For my side dish, I pulled out the Tylenol PM. Four of them. My dad then put two back in the bottle and said,
"uh... Molls. You can't take four."
"Why not? I've been taking four every night for the last couple of weeks..."
"Well, then be happy you are awake and not dead from kidney failure."
Thanks Daddy. As bitter as I am with my melatonin deficiancy and hampster circle thingy mind, I enjoyed our early morning chat. Don't expect to get another one for a long time. I don't like being awake at 4:30 am.
Back to the hampster ride thingydingy. That is my profound um... simile, or whats that word in the scriptures?... fable, nope. parable!
Anywho. My MIND! AH Someone make it go to sleep. I have country songs, riddles, embarrassing memories, clothes to purchase, wedding color schemes, leg hair, Sylvia Plath, Annies beanie, my retainer, SPORTs!(weird), High School, college, church, institute, Mrs. Akery (what the?) getting skinny, that amazing ear wax fire thing, math problems, kidney failure, being held against my will that one time, Creepy Dan at eighties, Madimoomoo, bills, peeing in cups, and of course GRILLED CHEESE on my mind.

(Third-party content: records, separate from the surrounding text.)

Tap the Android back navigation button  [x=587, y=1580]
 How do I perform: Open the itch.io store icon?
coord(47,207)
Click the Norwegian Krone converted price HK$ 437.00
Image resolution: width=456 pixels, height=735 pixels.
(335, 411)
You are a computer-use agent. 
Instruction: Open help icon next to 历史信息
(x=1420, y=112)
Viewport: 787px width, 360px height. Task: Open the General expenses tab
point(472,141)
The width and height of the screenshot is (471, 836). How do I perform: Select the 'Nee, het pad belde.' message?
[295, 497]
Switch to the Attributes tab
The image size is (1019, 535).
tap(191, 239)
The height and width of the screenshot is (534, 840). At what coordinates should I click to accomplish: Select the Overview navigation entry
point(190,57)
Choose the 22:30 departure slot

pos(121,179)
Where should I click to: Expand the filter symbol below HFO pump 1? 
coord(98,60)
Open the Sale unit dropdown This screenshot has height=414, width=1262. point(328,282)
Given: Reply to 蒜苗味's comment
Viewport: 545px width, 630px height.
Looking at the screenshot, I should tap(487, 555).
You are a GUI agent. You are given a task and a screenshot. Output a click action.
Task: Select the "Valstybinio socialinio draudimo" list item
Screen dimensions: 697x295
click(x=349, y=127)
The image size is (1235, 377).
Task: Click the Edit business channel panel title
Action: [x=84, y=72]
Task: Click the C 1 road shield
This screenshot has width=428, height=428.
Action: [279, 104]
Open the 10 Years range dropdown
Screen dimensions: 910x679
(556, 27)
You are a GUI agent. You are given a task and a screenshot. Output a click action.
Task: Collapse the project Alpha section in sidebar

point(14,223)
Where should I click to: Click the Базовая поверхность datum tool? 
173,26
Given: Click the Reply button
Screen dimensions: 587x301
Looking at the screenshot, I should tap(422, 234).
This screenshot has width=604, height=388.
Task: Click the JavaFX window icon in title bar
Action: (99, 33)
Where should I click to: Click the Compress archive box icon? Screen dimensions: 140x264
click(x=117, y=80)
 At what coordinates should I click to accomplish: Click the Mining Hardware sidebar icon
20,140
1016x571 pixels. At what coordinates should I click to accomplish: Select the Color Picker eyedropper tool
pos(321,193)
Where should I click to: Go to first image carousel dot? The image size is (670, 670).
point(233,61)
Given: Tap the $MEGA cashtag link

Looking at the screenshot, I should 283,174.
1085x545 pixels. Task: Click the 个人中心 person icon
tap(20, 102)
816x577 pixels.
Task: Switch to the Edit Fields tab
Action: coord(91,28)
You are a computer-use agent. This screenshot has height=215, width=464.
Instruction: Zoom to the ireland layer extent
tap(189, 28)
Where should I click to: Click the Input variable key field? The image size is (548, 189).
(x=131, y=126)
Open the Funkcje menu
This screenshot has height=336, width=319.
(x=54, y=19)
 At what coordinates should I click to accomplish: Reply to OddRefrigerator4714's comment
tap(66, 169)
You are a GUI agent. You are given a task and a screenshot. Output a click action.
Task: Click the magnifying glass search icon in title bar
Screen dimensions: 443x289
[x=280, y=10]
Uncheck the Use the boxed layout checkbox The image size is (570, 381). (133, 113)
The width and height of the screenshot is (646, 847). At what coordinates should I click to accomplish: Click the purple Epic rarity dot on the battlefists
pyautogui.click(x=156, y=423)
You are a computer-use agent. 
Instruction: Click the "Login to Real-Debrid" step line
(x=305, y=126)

On a happier note, I'm in love and ENGAGED.
It's true. I'm sorry I haven't eluded to this in any previous posts....
jk. But I like to say that every week in relief society when they have "good news moment." Because I am the only person in Monticello my age that doesn't have mental retardation or facial deformity (atleast not diagnosed) that isn't married.
So I guess the real question is, if I have no marriage prospects, why do I care about getting a hot bod?
Oh my cow! I'm going to get FAT!
This was the best insomniac night of my life.
See you at the Blue Mountain Deli. I'll be the one buying all the fried stuff.
2 comments:
I'm sorry you couldn't sleep, but it made for a great post! And even though you are annoyed because you can't sleep, I thank you for making me start my day off with a smile.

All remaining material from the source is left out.